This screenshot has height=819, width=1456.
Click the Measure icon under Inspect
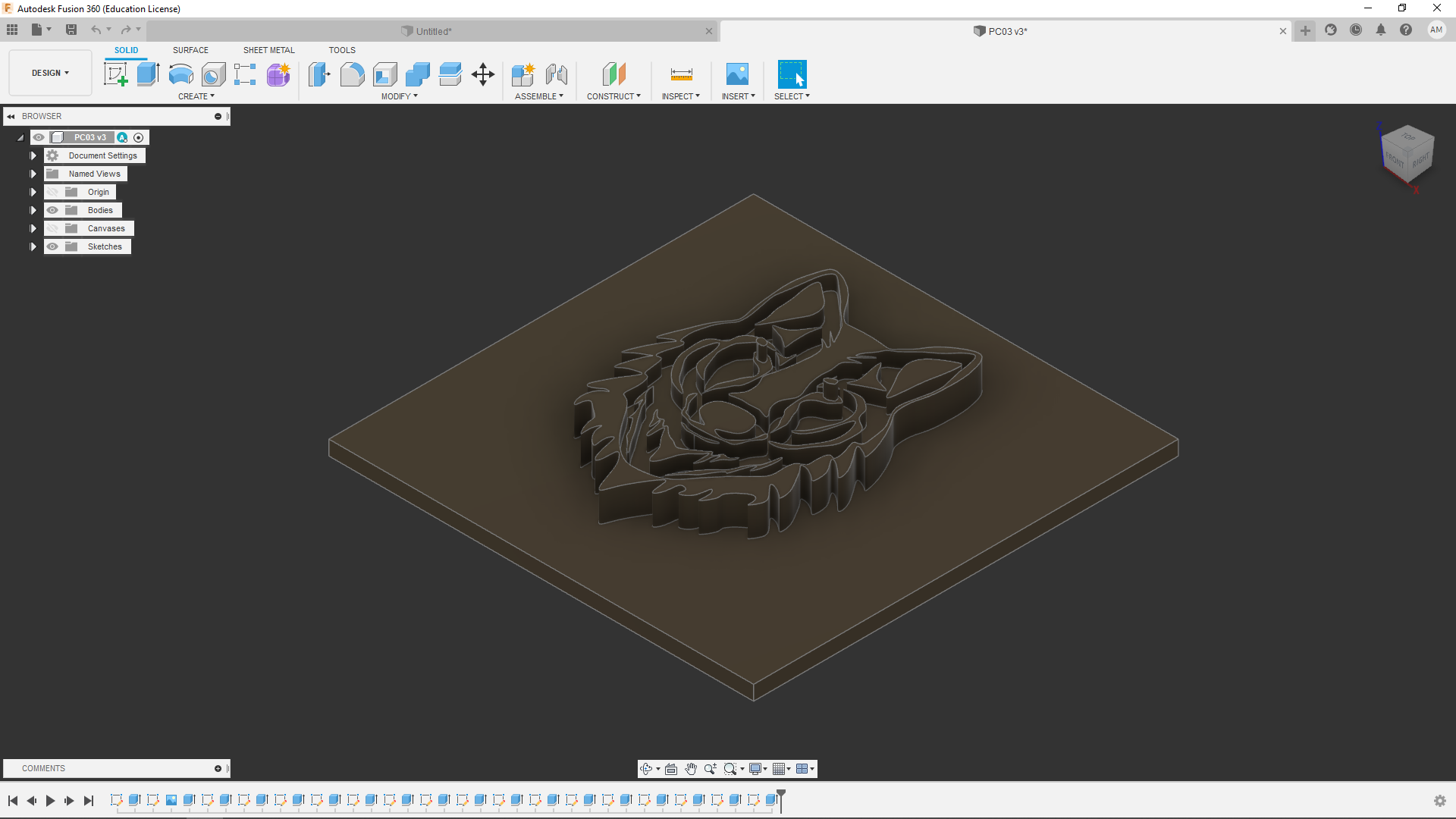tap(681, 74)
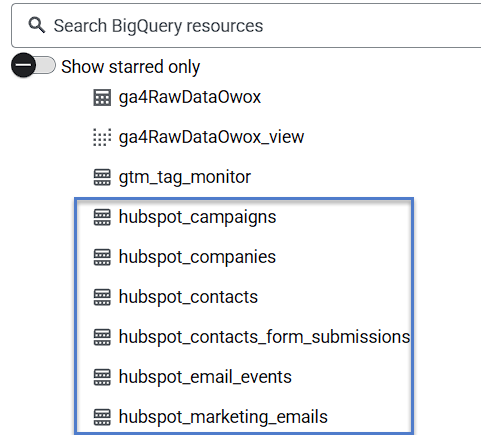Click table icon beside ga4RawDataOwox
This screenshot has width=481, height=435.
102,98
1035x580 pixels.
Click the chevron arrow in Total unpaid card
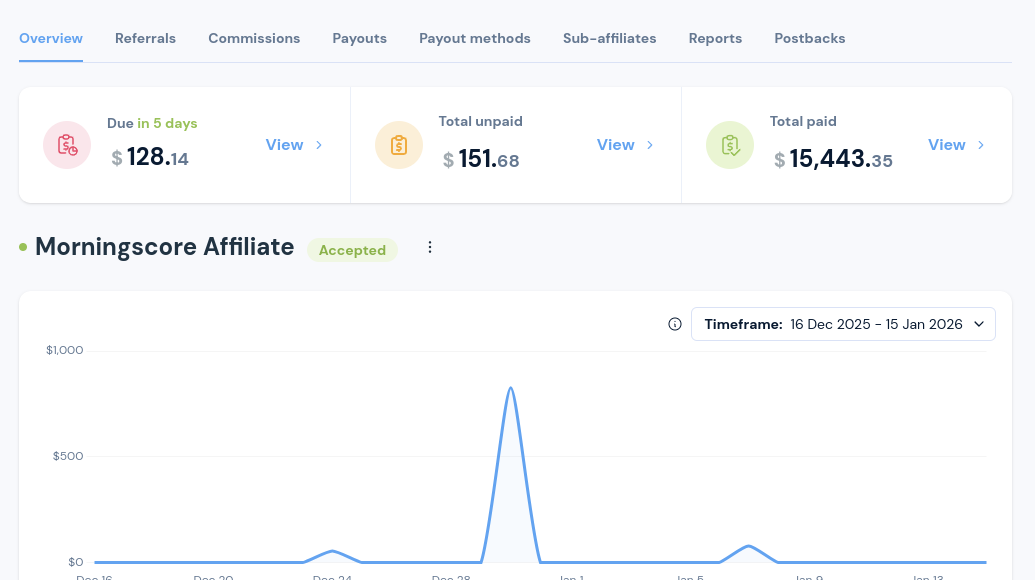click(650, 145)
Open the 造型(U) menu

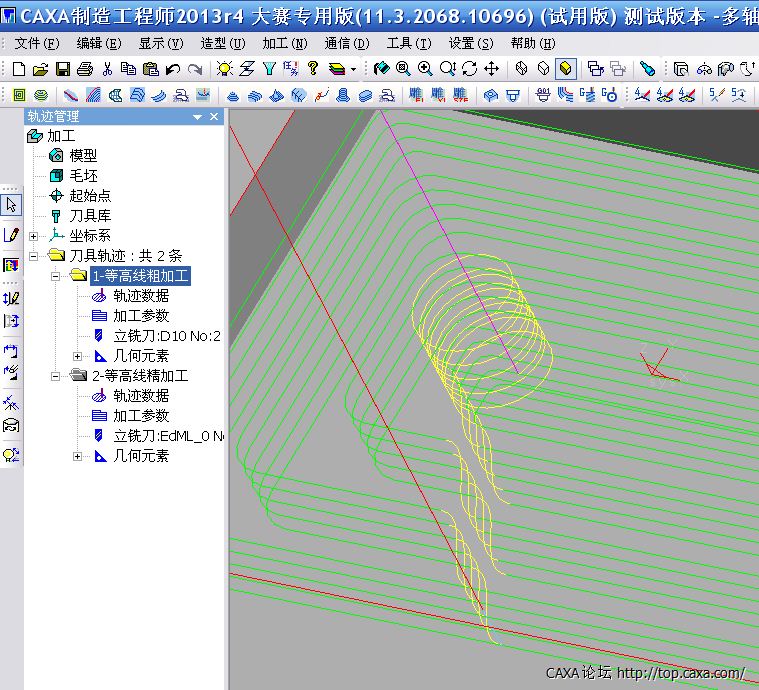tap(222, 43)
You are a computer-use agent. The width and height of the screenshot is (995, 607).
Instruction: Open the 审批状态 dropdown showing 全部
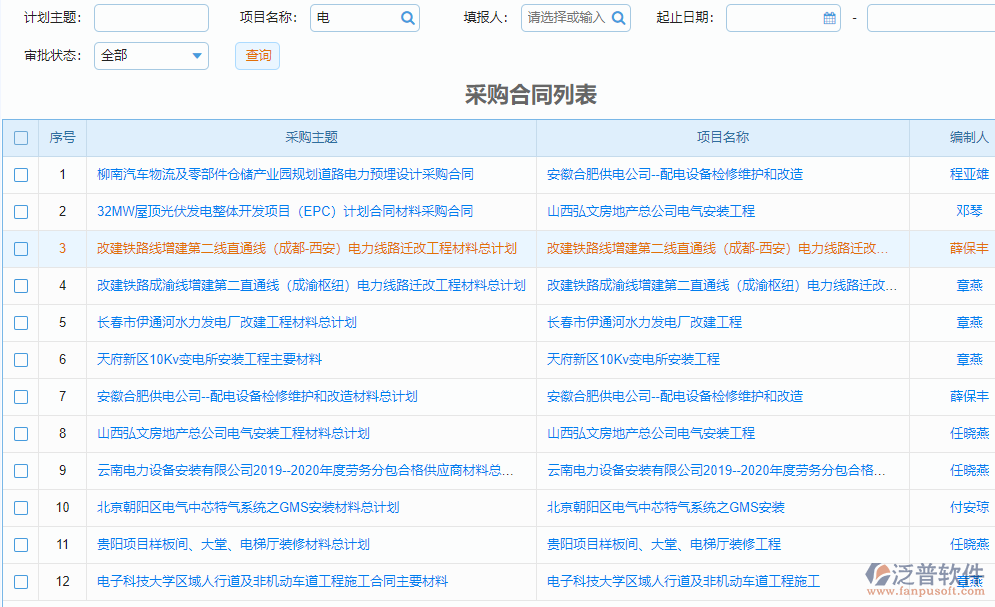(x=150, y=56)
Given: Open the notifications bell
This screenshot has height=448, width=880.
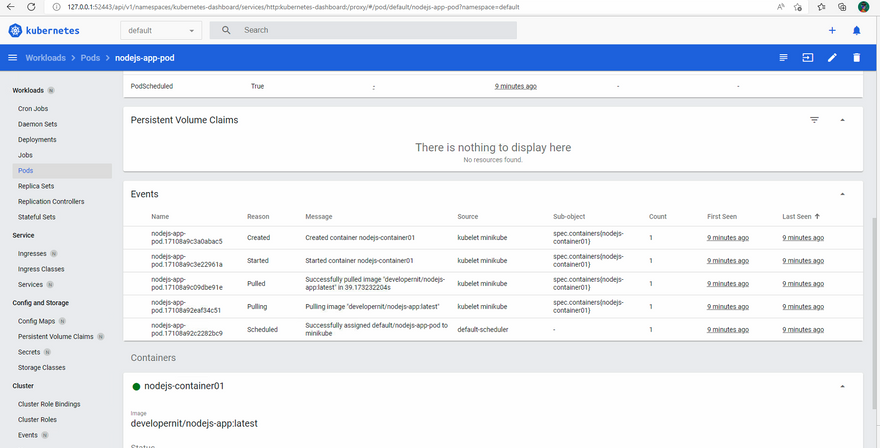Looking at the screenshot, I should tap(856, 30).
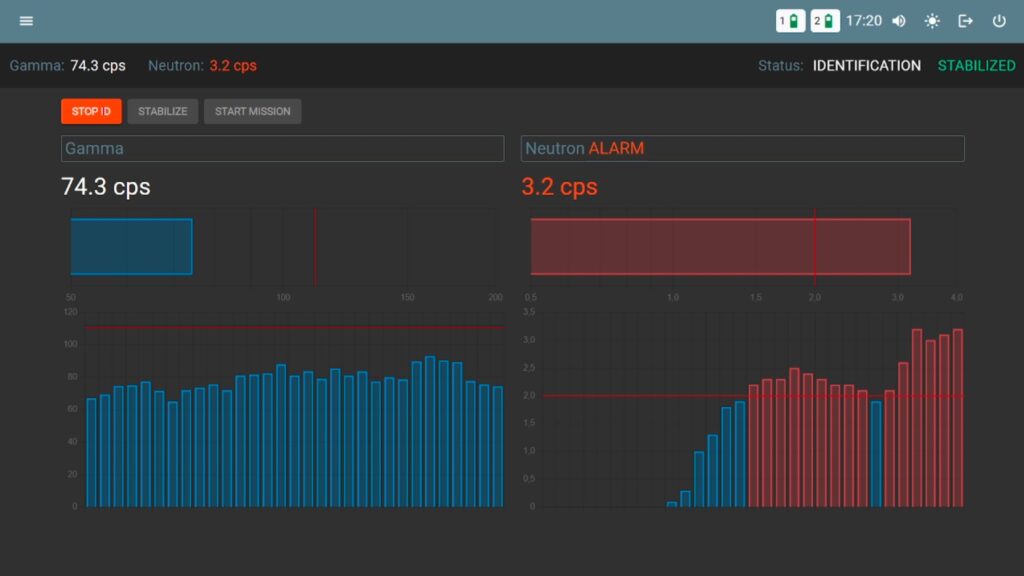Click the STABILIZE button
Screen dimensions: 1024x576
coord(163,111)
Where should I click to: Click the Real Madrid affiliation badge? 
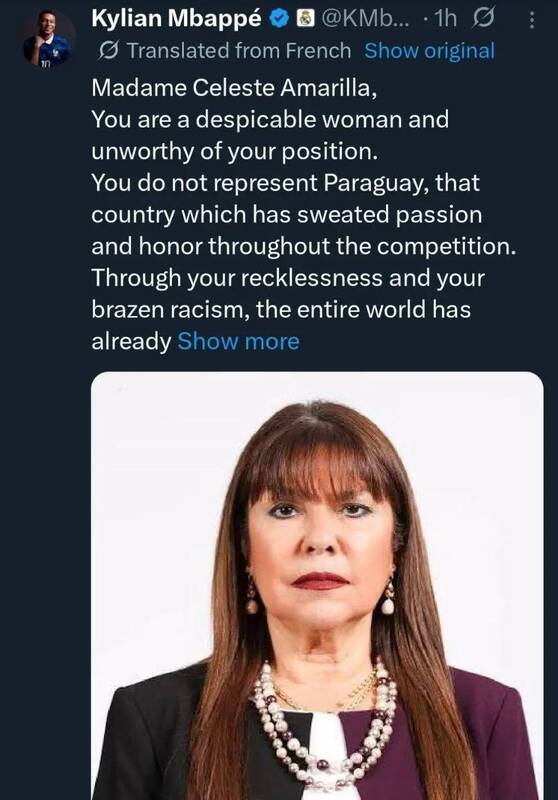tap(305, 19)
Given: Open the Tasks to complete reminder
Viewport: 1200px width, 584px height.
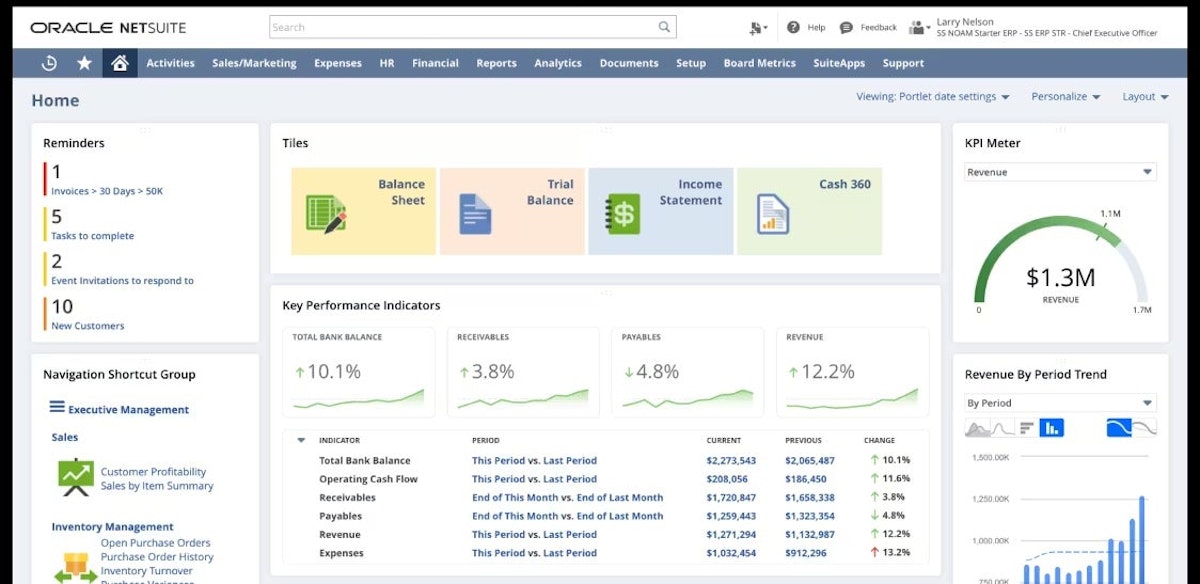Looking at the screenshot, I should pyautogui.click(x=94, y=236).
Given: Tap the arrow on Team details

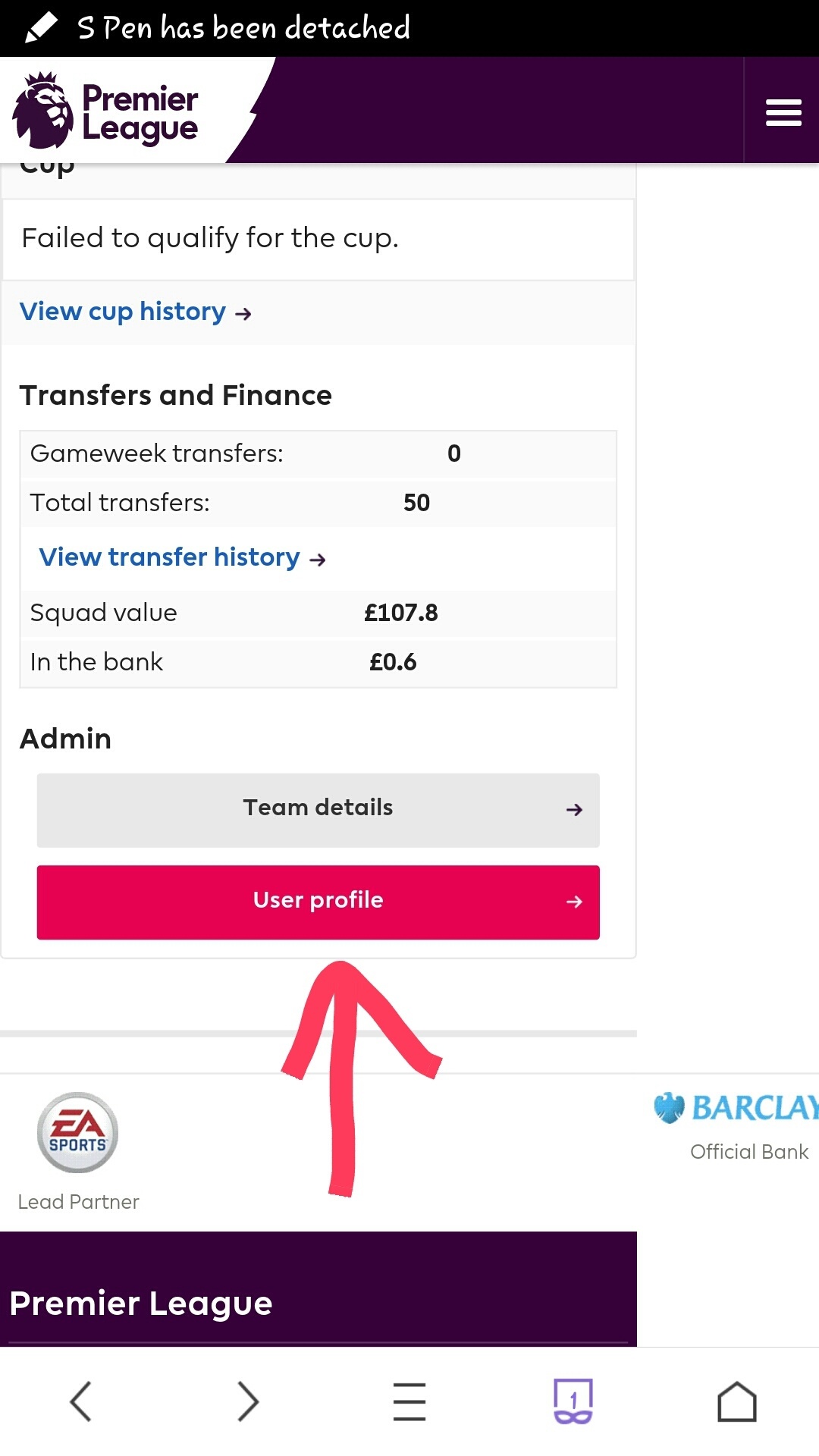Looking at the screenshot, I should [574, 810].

■ Short task
Copy the rows from the beginning through the line containing "click(650, 145)", substituting "Ruler" for "Measure" and changing nothing else. Omit the pictures.

■ Result
This screenshot has height=819, width=1456.
Click the Ruler icon under Inspect
tap(681, 74)
Click table icon beside ga4RawDataOwox
This screenshot has width=481, height=435.
102,98
1035x580 pixels.
Click the chevron arrow in Total unpaid card
click(650, 145)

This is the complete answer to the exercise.